Lake Geneva Nautical Adventures

On Twin & Solid’s second day in town, we took a boat trip around Lake Geneva.   There are multiple options for boat trips.   Since Twin is a flower lover, we selected the medieval village of Yvoire.

Image courtesy of CGN.ch

Geneva boats are operated by the CGN.   On their website, you can see the possibilities.   Our particular boat left Mt. Blanc at 10:15, stopping in Versoix, Coppet, and Nyon before crossing the lake to the French side and anchoring in Yvoire at noon.  Full fare ride to Yvoire costs about 40 CHF, but you can use your half-fare card to get a reduction.

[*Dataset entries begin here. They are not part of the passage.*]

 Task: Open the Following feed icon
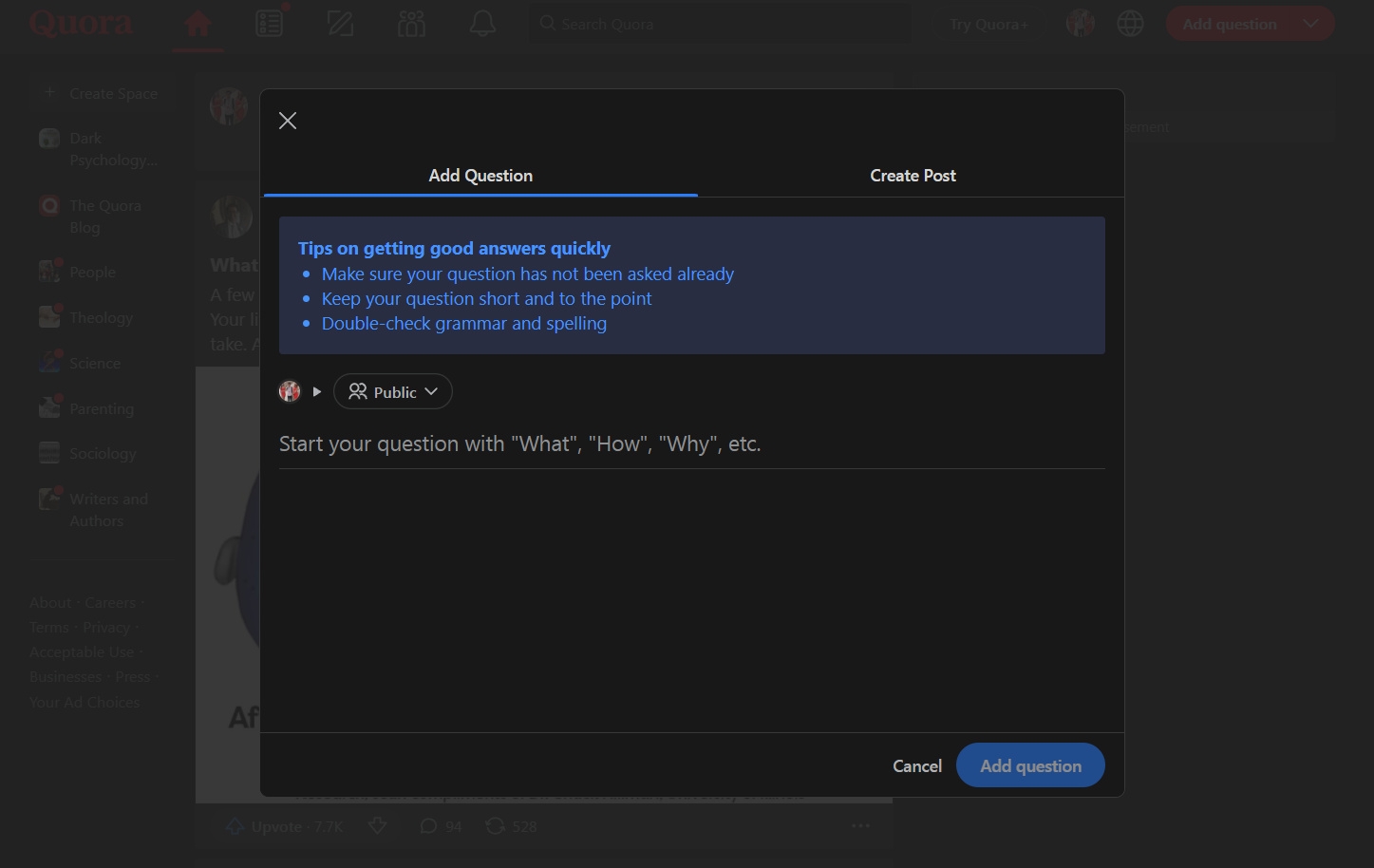point(270,24)
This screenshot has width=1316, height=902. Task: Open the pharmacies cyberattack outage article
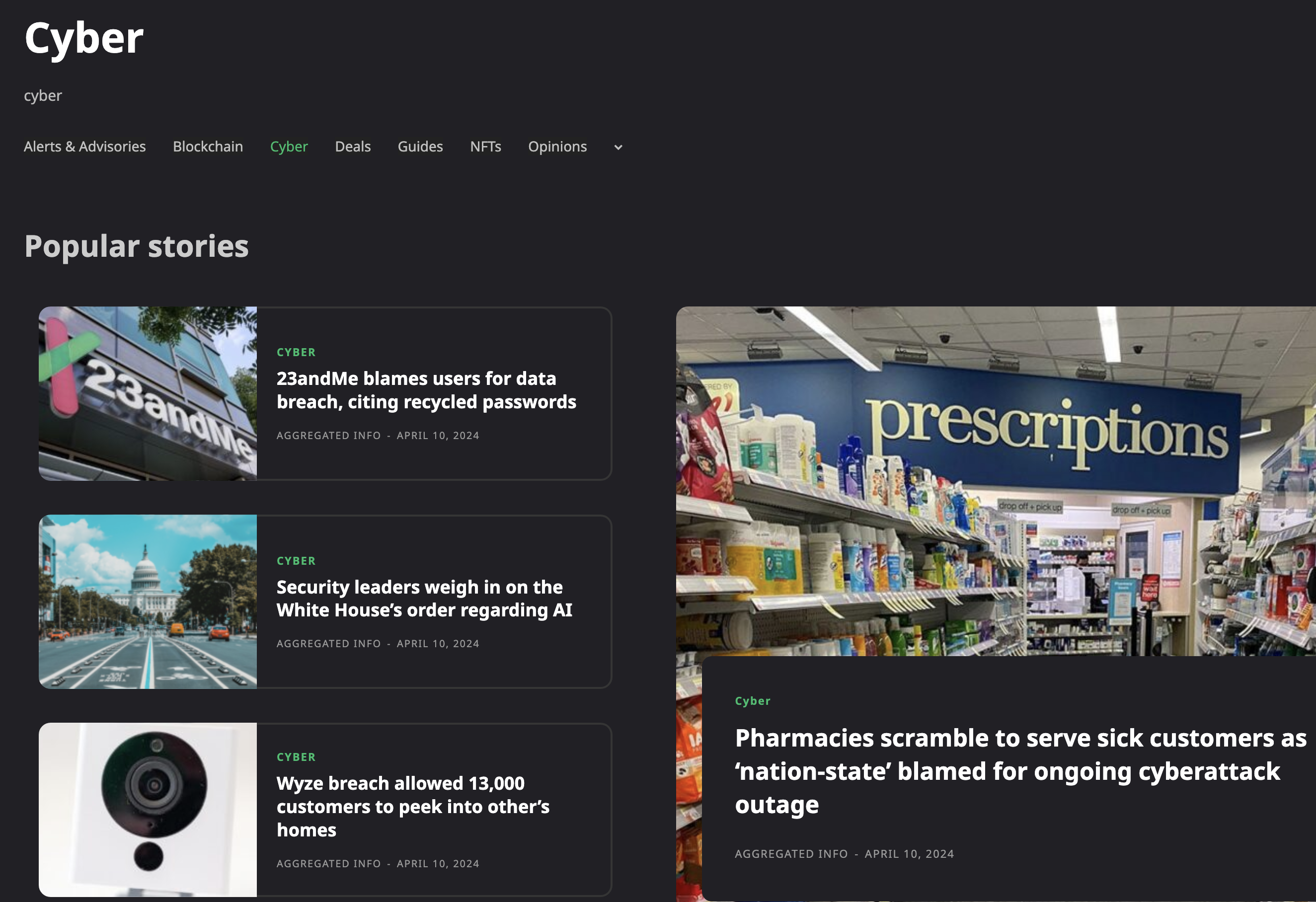click(x=1006, y=770)

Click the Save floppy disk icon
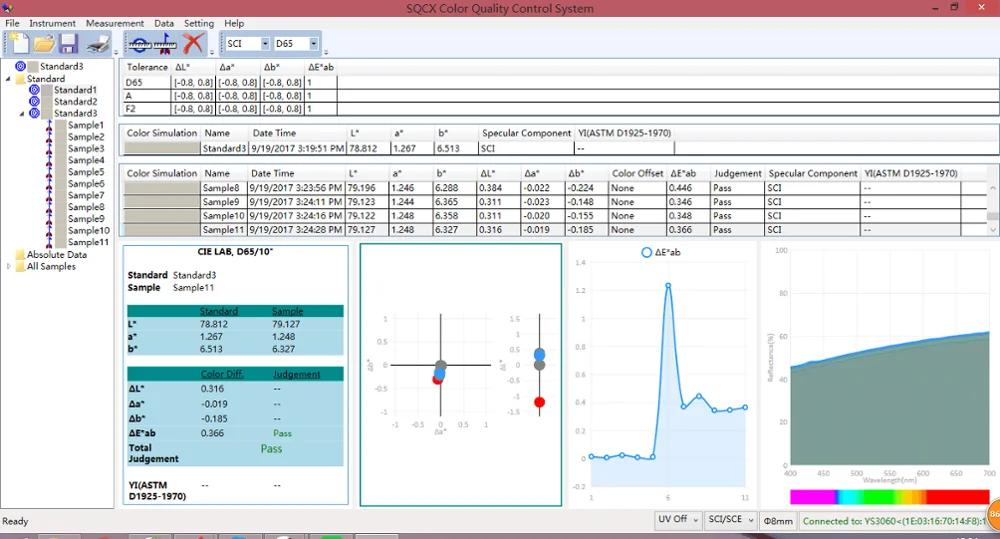tap(68, 44)
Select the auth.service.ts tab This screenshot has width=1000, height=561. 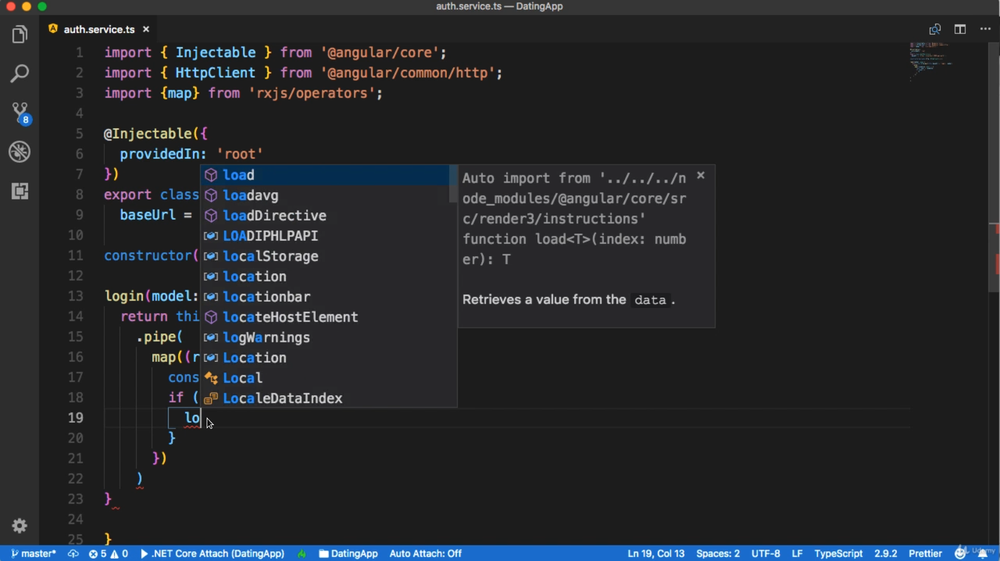pos(98,29)
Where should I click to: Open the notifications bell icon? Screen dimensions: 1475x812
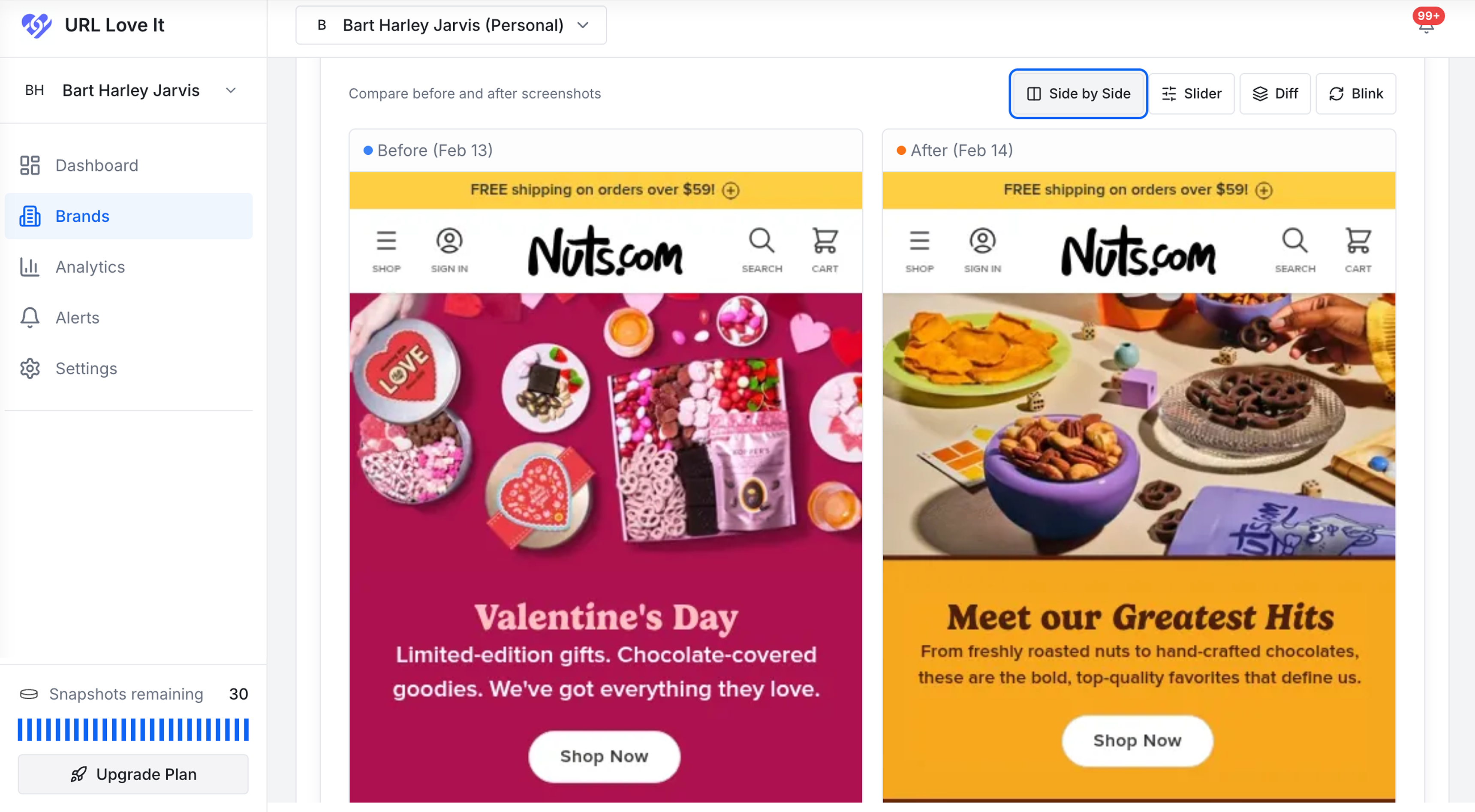[x=1426, y=26]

Lake Geneva CGN boat – a few are classical steamboats like this one

Pulling away from Geneva

Approaching Nyon, Switzerland

Docking in Yvoire, France

Enjoying the flowers

Pretty window box

We had authentic French lake cuisine: filets de perche

We caught the 4:20pm boat back to Geneva.  It is the only option in the Springtime, and our visit was the last day of the Spring schedule. During the summer, there are more options for coming and going as the tourist traffic picks up.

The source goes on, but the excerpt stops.